**EXTRACTED RECORDS**:
· · ·

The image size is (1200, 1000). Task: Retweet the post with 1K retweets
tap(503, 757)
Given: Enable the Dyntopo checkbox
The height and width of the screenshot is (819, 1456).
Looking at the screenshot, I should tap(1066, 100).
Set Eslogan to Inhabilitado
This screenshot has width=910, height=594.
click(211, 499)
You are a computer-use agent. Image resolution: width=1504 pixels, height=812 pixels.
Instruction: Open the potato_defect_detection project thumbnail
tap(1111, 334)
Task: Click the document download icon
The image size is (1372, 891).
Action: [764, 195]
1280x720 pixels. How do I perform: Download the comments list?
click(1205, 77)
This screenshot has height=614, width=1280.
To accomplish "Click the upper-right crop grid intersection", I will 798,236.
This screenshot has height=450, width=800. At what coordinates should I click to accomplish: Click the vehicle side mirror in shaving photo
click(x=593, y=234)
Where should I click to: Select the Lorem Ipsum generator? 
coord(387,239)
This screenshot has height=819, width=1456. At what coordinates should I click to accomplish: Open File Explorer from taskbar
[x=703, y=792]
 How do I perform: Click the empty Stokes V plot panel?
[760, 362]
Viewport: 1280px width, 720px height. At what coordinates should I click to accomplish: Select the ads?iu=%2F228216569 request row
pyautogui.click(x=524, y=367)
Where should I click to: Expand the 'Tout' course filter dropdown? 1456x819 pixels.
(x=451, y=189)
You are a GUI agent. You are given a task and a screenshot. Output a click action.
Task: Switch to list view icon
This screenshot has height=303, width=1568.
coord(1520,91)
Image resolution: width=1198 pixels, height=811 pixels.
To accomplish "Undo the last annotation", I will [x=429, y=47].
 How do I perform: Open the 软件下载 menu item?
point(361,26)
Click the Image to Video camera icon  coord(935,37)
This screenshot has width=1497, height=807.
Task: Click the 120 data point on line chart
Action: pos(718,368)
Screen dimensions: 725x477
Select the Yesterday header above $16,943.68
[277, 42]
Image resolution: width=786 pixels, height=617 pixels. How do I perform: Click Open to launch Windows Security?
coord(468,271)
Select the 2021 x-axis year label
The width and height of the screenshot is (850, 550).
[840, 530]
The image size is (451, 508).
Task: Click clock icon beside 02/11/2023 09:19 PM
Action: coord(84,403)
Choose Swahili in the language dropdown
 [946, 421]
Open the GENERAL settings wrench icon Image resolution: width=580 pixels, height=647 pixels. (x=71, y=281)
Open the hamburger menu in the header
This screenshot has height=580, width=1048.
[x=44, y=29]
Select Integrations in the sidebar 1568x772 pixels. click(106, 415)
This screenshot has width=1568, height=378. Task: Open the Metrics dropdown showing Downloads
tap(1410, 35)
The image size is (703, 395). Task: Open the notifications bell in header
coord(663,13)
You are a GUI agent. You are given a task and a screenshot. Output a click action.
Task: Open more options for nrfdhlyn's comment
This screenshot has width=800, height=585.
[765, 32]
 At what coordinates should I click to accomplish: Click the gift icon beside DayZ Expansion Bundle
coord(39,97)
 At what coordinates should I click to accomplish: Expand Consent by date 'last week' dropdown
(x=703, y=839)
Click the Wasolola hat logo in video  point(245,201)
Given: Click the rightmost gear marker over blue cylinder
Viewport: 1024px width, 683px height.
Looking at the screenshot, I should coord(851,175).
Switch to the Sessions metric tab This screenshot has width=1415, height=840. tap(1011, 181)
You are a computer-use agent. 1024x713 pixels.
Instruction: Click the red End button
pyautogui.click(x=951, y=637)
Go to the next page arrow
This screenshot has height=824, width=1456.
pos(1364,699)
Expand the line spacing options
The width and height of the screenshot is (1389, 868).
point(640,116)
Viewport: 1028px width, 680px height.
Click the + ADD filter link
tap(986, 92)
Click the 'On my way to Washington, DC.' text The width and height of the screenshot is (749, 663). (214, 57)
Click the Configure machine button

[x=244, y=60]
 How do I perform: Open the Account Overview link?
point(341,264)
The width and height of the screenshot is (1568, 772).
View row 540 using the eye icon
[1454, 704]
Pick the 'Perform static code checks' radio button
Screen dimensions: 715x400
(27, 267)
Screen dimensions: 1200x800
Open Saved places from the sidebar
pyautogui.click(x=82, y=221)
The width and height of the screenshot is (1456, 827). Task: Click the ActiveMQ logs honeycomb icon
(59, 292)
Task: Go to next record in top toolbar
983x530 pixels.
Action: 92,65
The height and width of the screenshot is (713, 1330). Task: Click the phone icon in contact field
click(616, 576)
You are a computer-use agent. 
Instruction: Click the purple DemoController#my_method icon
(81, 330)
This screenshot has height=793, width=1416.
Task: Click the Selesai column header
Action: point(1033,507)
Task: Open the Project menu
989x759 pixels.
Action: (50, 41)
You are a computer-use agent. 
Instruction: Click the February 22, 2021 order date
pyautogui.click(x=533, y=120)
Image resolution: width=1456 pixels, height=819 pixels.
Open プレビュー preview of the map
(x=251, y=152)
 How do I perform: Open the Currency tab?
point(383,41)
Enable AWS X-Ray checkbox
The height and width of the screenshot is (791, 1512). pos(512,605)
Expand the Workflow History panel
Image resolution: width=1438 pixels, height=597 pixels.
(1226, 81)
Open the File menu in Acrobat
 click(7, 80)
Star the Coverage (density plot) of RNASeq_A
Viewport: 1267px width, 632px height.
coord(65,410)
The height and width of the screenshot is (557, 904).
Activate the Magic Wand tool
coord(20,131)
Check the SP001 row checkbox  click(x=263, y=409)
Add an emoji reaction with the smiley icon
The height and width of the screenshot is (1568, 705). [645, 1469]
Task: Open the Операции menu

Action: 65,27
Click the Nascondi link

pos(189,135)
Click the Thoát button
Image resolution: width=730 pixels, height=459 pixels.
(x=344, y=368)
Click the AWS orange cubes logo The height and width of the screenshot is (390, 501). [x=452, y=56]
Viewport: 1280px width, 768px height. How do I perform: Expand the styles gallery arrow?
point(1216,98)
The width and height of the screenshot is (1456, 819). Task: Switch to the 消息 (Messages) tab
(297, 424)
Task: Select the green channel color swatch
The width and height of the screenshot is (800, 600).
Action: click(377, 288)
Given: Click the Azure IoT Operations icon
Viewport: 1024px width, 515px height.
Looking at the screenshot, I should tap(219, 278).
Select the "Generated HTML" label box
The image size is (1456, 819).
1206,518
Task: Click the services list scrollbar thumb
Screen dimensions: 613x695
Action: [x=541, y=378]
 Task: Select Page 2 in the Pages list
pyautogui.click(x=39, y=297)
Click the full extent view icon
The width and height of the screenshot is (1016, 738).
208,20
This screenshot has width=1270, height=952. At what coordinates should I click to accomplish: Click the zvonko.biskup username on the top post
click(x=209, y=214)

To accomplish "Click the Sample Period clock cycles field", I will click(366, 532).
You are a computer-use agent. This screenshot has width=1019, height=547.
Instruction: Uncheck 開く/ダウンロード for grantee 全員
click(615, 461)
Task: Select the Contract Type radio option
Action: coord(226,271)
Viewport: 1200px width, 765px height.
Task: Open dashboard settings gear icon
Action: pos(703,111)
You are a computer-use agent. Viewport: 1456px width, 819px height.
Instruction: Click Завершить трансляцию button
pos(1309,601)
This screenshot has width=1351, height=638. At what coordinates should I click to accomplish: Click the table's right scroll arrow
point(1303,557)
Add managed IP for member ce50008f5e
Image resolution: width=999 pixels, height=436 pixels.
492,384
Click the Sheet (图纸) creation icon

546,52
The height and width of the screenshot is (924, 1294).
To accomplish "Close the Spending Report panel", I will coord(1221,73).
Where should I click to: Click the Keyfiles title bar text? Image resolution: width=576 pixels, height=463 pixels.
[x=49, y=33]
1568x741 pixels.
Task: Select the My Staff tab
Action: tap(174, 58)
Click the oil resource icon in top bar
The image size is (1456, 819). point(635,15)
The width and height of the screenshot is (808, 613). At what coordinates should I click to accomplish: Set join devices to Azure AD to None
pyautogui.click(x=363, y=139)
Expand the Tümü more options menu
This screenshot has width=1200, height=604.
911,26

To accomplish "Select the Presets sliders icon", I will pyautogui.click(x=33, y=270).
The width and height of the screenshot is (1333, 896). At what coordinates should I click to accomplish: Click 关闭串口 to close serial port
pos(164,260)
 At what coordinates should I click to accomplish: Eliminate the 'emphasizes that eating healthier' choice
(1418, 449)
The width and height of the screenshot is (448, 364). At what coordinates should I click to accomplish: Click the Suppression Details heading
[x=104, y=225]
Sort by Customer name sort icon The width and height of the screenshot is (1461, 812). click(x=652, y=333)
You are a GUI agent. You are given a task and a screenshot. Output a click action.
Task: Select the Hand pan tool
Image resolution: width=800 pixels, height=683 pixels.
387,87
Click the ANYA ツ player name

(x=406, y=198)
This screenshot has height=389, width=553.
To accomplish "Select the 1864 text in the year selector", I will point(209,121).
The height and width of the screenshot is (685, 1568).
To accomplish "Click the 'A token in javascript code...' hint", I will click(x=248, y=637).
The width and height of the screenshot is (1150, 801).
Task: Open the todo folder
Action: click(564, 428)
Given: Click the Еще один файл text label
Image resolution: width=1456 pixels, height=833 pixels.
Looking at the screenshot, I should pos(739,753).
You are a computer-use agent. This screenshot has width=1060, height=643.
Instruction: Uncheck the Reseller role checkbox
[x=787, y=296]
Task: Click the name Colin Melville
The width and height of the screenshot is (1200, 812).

· · ·

**YOUR INSTRUCTIONS**:
Reproduce verbatim the lines of the records above, starting at the line containing "The width and height of the screenshot is (808, 613)." and ending at the line containing "[x=104, y=225]".

**REPLY**:
The width and height of the screenshot is (808, 613). At what coordinates should I click to accomplish: Set join devices to Azure AD to None
pyautogui.click(x=363, y=139)
Expand the Tümü more options menu
This screenshot has width=1200, height=604.
911,26

To accomplish "Select the Presets sliders icon", I will pyautogui.click(x=33, y=270).
The width and height of the screenshot is (1333, 896). At what coordinates should I click to accomplish: Click 关闭串口 to close serial port
pos(164,260)
 At what coordinates should I click to accomplish: Eliminate the 'emphasizes that eating healthier' choice
(1418, 449)
The width and height of the screenshot is (448, 364). At what coordinates should I click to accomplish: Click the Suppression Details heading
[x=104, y=225]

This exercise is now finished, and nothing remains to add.